EDIT: A very good example would be having a list of Point(x,y). We should be able to know if both list are equal because they are exactly same set of points or equal because the points they contain are equal in a logical way. If we could implement both phyEqual and logEqual to object, and have both methods in any object so list.phyEqual(list2) or list1.logEqual(list2)

like image 479
Whimusical Avatar asked Oct 08 '22 01:10

Whimusical


2 Answers

Your question doesn't really come across clearly, at least to me. If this doesn't answer it properly, could you re-word a little bit?

Within a given Collection concrete type, most equals implementations already do what you hint at. For instance:

    public boolean equals(Object o) {
        if (o == this)
            return true;

In this case, something like this might make sense.
You can easily override this:

    @Override
    public boolean equals(Object o) {
        if (o.getPrimaryKey() == this.getPrimaryKey()) 
            return true;
        return super().equals(o);

[test for nulls should be added] If you are creating standard collections, you can even anonymously override the equals method during construction.

If this doesn't do what you want, you could extend Collections yourself and override any of the methods there to do a similar thing.

Does that help?

like image 67
JoeG Avatar answered Oct 12 '22 22:10

JoeG


A late answer, but maybe it will be useful for someone...

The Guava Equivalence class is the same for equivalence as Comparator for comparing.
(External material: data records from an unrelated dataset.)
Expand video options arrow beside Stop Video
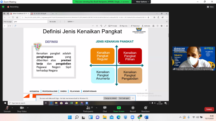216x121 pixels. click(x=28, y=108)
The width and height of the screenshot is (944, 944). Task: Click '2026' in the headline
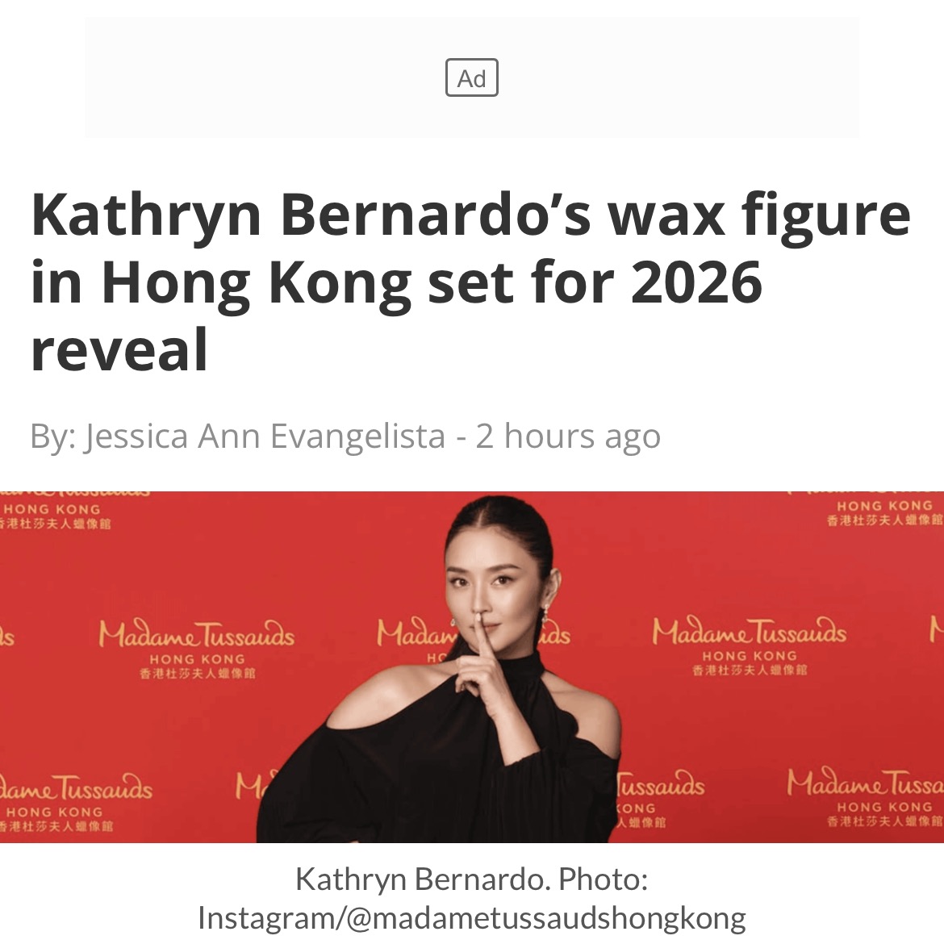click(x=696, y=283)

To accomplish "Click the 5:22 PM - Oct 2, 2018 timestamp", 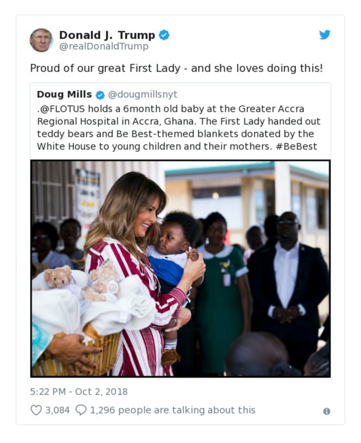I will click(x=79, y=392).
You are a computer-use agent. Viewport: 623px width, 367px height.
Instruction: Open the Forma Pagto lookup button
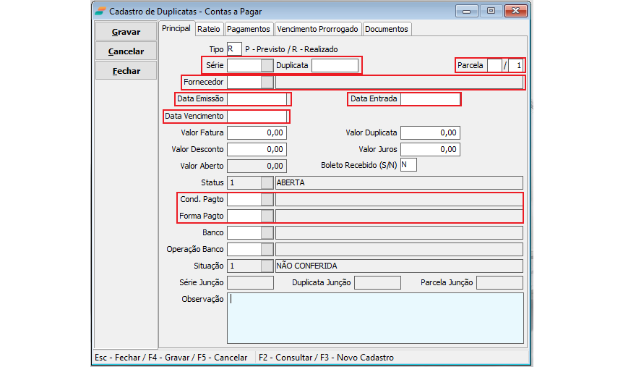coord(267,216)
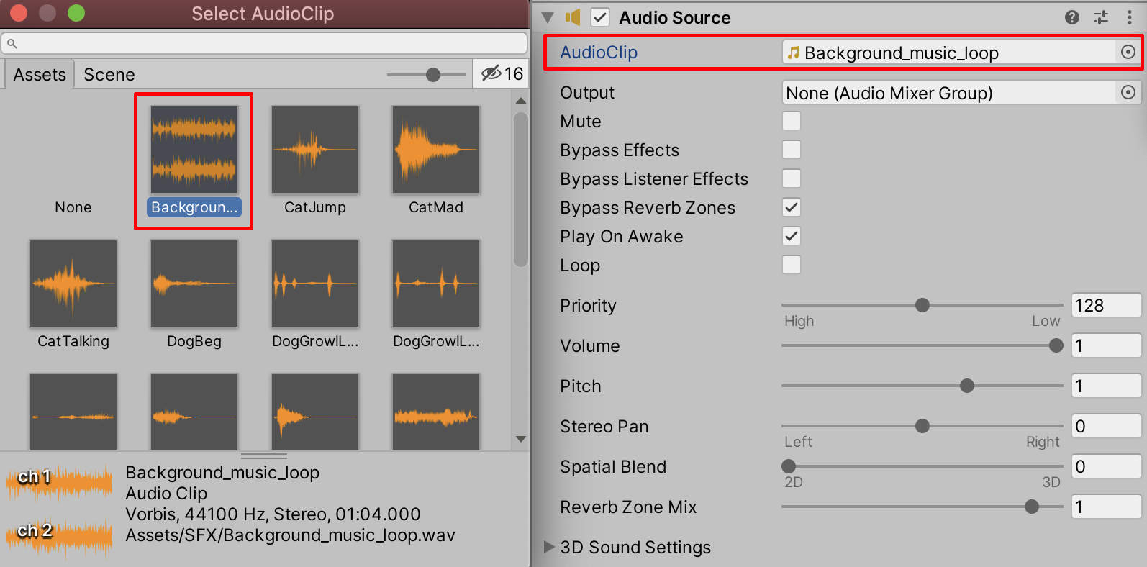Disable the Play On Awake checkbox
The height and width of the screenshot is (567, 1147).
click(x=792, y=236)
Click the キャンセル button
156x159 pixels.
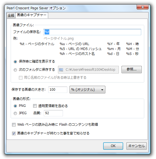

You would need to write your own method for comparing the lists (there is no support in Guava for that), but then you could call this method with various equivalence-definitions.

Or you can roll your own interface:

interface Equalator<T> {
    boolean equals(T o1, T o2);
}

Again, you need to write your (trivial) method

boolean <T> listEquals(List<T> list1, List<T> list2, Equalator<T> equalator) {
    ...  
}

...but then you can reuse it with different ListEqualator implementations.